# Is it me or this weather?



## diver_sniper (Sep 6, 2004)

So what do you guys think? Has the unusually cool summer made fishing tougher for you? I've gone through some rough stretches where I don't catch a lot of fish, and the ones I have caught are usually in the 13 inch and smaller category. Frustrating. I'm trying to decide if my struggles are in some part due to the weather, or if I've really just been making bad reads and decisions on the water.

Have you guys been running into fish that are retreating into deeper water, even though the water temps aren't all that high?

Noticed any unusual patterns that you wouldn't expect to work during this time of year? Or found fish hanging out in areas that you would only expect to find fish in the spring and fall? Or in other words, have you noticed fish not moving far from spawning areas, possibly because the water temp has taken forever to get high enough to force them out?

I'm not really looking for advice here, I'm just curious to hear what other people have thought of the fishing so far this summer.


----------



## TK33 (Aug 12, 2008)

it is the weather IMO. I have not had any luck in the "hot areas" with the "hot bait" and gone back the next day with similar setups and hammered them.

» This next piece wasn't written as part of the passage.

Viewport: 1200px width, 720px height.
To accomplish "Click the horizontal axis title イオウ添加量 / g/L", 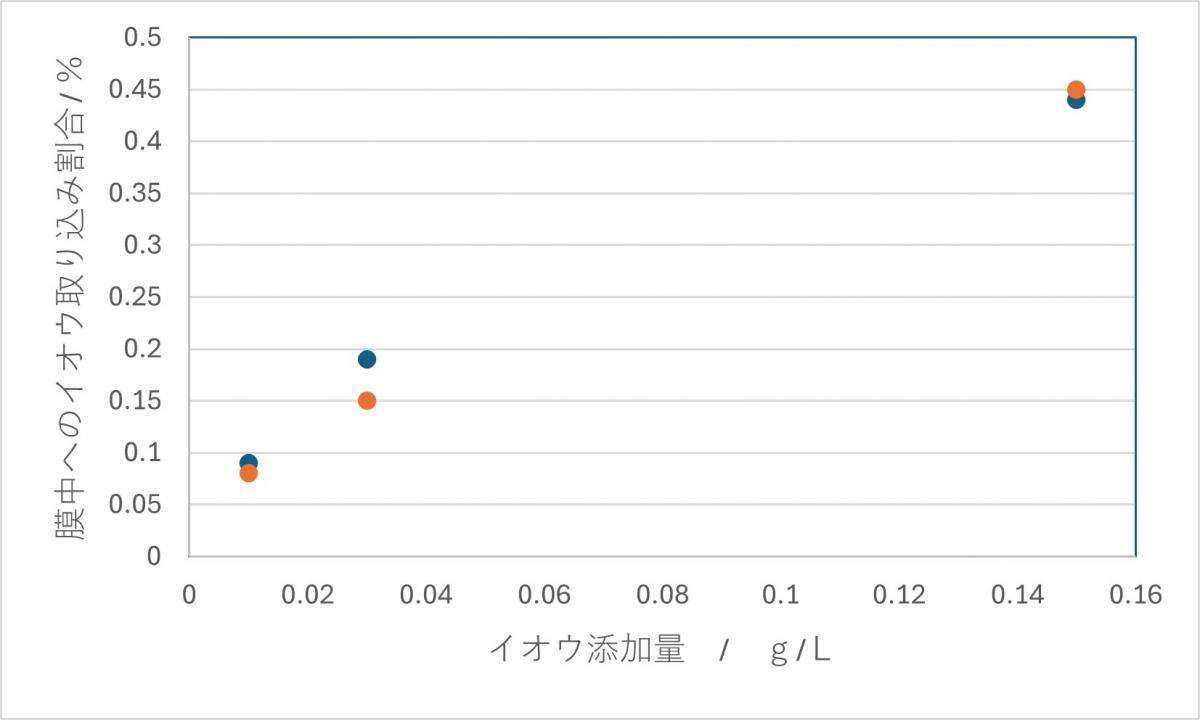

We were out a few weekends ago and the weather had been unsettled and the fish were going nuts. We caught a pile of fish on cheapo spinners, they only liked silver spinners that day. Flashy lures with crawlers and leeches failed the day before. It has been a weird year, the high water in the spring hasn't helped either.


----------



## jamesavp (Apr 20, 2006)

I agree with weather. i havent been able to get out much except after fronts that moved in. fishing has been tougher this year but at the same time i am learning from it.


----------



## Rick Acker (Sep 26, 2002)

I think the constant fronts has hurt Bass fishing in general. Been a tough year for me too.


----------



## Mr. Bass (Jul 21, 2009)

I just never seem to be able to get out like I would like to! But when I do get out, I have a good time, catching or not!


----------



## diver_sniper (Sep 6, 2004)

I've gotten out for at least a couple of hours everyday for last 35+ days. I lost the exact count. I dunno how you guys survive without it


----------



## Bagman (Oct 17, 2002)

My bass trips have all been pretty successful (as usual). My worst outing was to Devils Lake...4 fish total with about 12 hours spent on the water. Guess Im just not a walleye guy. :roll: Did win at the casino however...and made money on the trip! :beer:


----------